Despite the apparent preference for female health providers, this study has also demonstrated that a certain number of women prefer male health providers; as 18.7% of the women indicated their preference for male doctors instead of female. This is comparable with the findings among female patients in other studies [3, 13, 14, 15, 16]. However, these findings are at variance with 4.0% reported among women in military population by Chandler [22] and 69.0% reported by Philips [23].

Regarding the attributes of female doctors, 79.0% opinioned that female doctors have better communication ability when it come to patient doctors relationship and interactions. Other significant attributes were knowledge of female doctors on women health issues, their experience and technical expertise, their sympathy for the patients and their religion. In similar studies conducted in other parts of the world, patients believe that female Obstetrician/Gynecologist is better. Amongst the reasons given includes: the female doctor’s passion for her patients, her humanitarian values, her knowledge and skills.[18, 21, 23, 24].

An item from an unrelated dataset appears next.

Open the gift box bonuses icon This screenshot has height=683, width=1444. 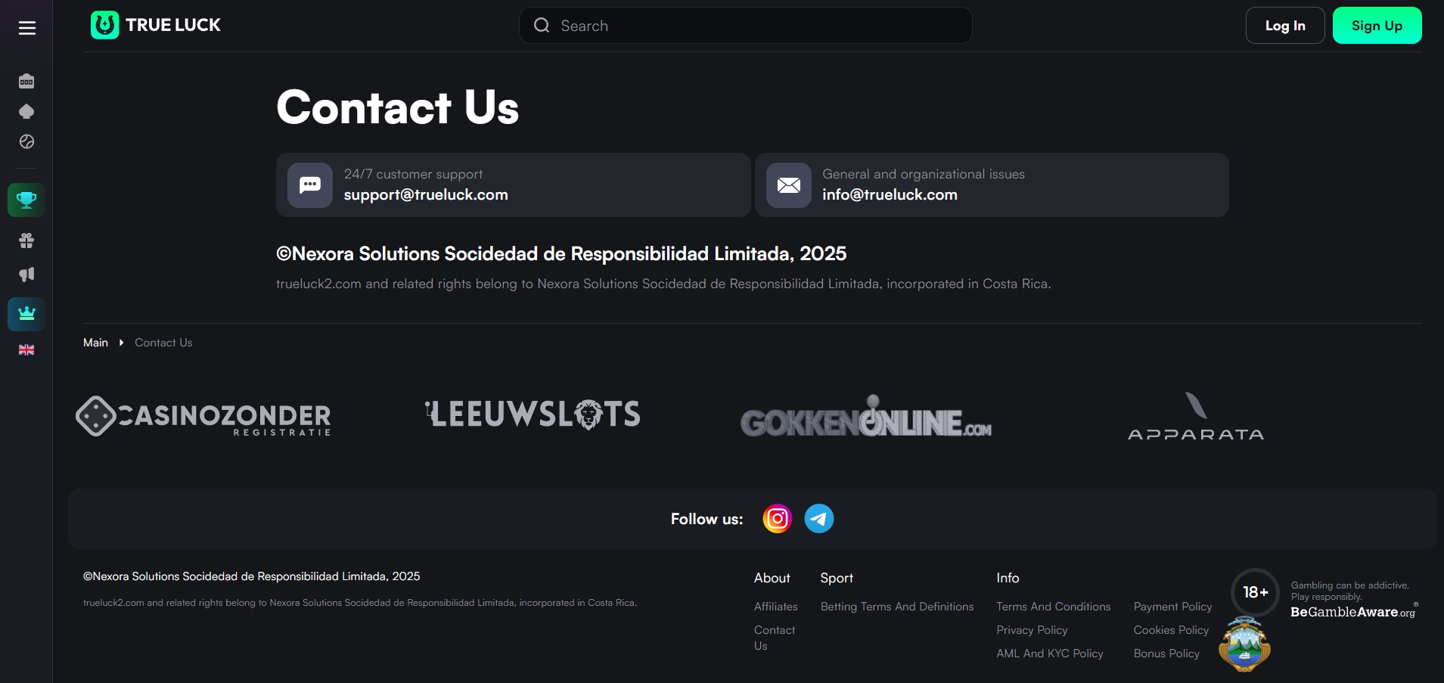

This study further established statistical relationship between the demographic variable of the respondents and their preference for their health provider’s gender. The age, ethnicity, religious beliefs and the marital status of the patient play a significant role in the choice of the gynecologist/obstetrician (p value <0.05). In the analysis of the strength of the relationship between provider’s preference and the predicting variables the age and religion of the women are the main predicting factors. Women between 20-29 years are about eight times more likely to see female doctor if giving the option(Table 5), while women between 30-39 years and those between 10-19 are three times and twice more likely to see male providers respectively. The Muslim women if given the option are more likely to prefer a female doctor to their male counterparts. From the mean age of the respondents (29.4 SD ± 11.2 years) and the marital status, it seems that the newly married women will prefer female health providers, and those who have stayed longer in marriage will prefer to see male health providers. This is comparable to findings from other studies where single women and women who have had children tend to prefer male gynecologists [25, 26]. On the contrary; the educational level of the women does not have any significant relationship to their preference for their health provider’s gender.

5. Conclusions

Majority of women who attends Obstetrics/ Gyneacology clinic are often seen by male gynecologist/ obstetricians, but most of them will prefer female gynecologist/obstetricians if giving the choice. The age and religion of women are the main contributing factors predicting provider’s gender preference.

Recommendations

We recommended that the Muslim women should be encourage to specialize in Obstetrics/Gyneacology to meet the needs of female Muslim Patients

Competing Interests

The authors declare no conflict of interest.